There is so much that has happened in the general every day way but this is what has been on my mind for the last several months and it has been hard to find a way to explain it without sounding dramatic or self pitying or both. After saying goodbye to Demetrius and coming back to Kentucky I spent a week where I was constantly in fear, fear that the doorbell would ring, that the sounds of gravel in the driveway were from an MP car, that I would wake up unshowered and yucky to someone standing in my doorway to tell me Lou was gone. Can you imagine hearing a knock on the door and feeling completely nauseated, your heart racing? You go to the door, dreading to look out the window and there stands the postal worker, holding a package too large to fit in your mailbox. You feel a relief that makes you sit down and cry, and berate yourself for being so afraid. But, the next time it happens you go through the same experience all over again.
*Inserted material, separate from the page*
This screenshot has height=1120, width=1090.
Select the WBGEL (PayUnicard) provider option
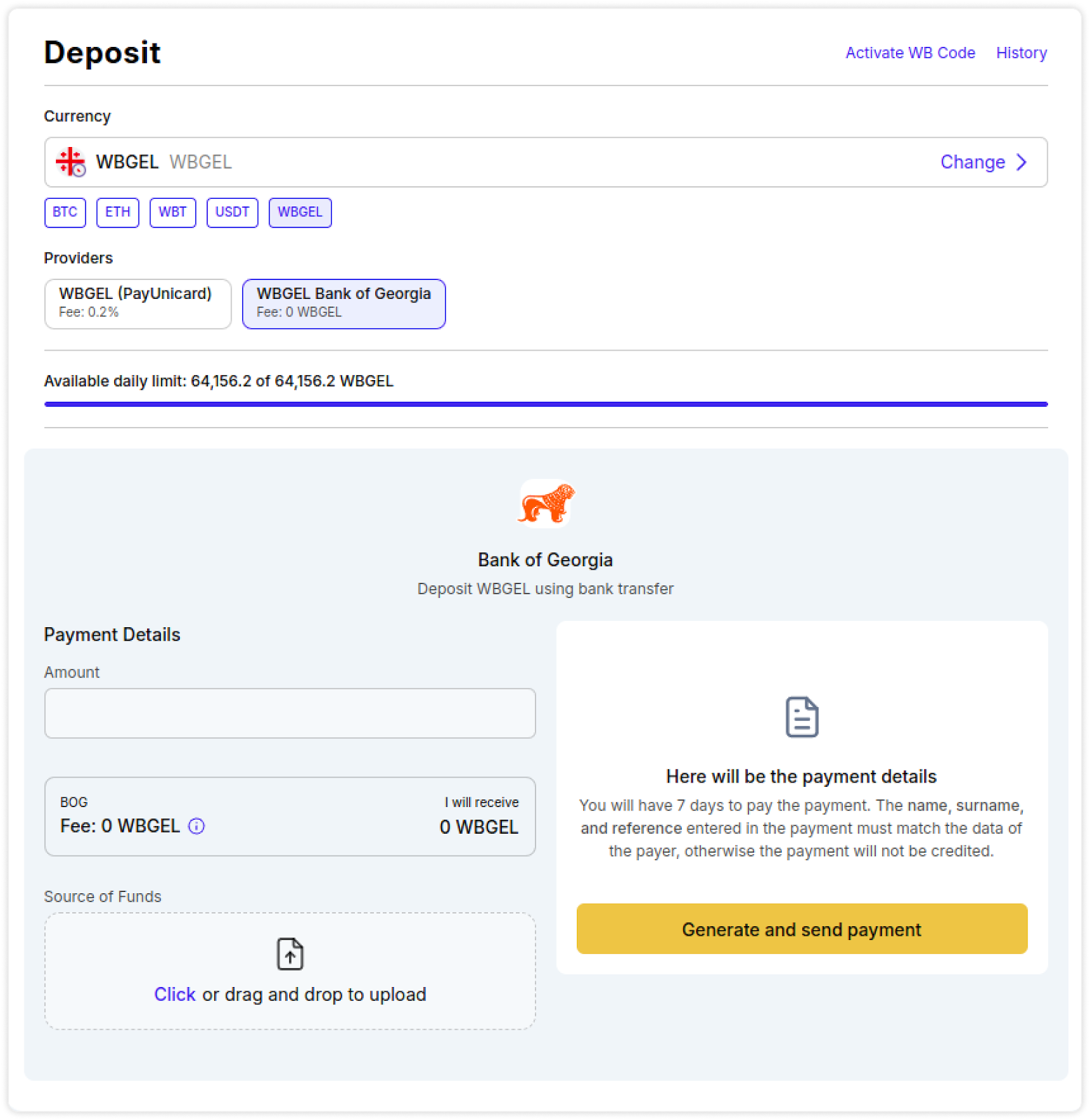(x=138, y=304)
The pizza delivery man accidentally came to our door instead of the house across the street. Doorbell rings and heart starts pounding! Needless to say I was not functioning that week. I spent so much time in self pity and fear instead of giving it to the Lord and telling him," I CAN'T do this, please help me." I felt as though I couldn't continue to work, do the volunteer work at the center, prepare for a homecoming I was uncertain of, and keep the house running while staying involved with the local Army groups. I just wanted to stay under the covers and never come out again until January 2012. Fortunately I am blessed with a pastor who gives wise advice and such good and loving friends and family. These verses specifically spoke to me that week,
Do you not know?
Have you not heard?
The Lord is the everlasting God,
the Creator of the ends of the earth.
He will not grow tired or weary,
and his understanding no one can fathom.
He gives strength to the weary
and increases the power of the weak.
Even youths grow tired and weary,
and young men stumble and fall;
but those who hope in the Lord
will renew their strength.
They will soar on wings like eagles;
they will run and not grow weary,
they will walk and not be faint.
Regardless of my energy level or lack thereof, the Lord will NEVER grow weary. He will give his strength for everything we encounter in this life. And, since it is his strength, it won't run low like ours does so many times. Praise the Lord for this!
Much love to you all,

Beautiful Baby Chris at the water park last weekend!

Fourth of July listening to the Army Band at For Knox and eating kettle corn!

The deck that Dad Crist and Jesse cleaned and stained during their 4th of July whirlwind visit to our home. How beautiful it is now!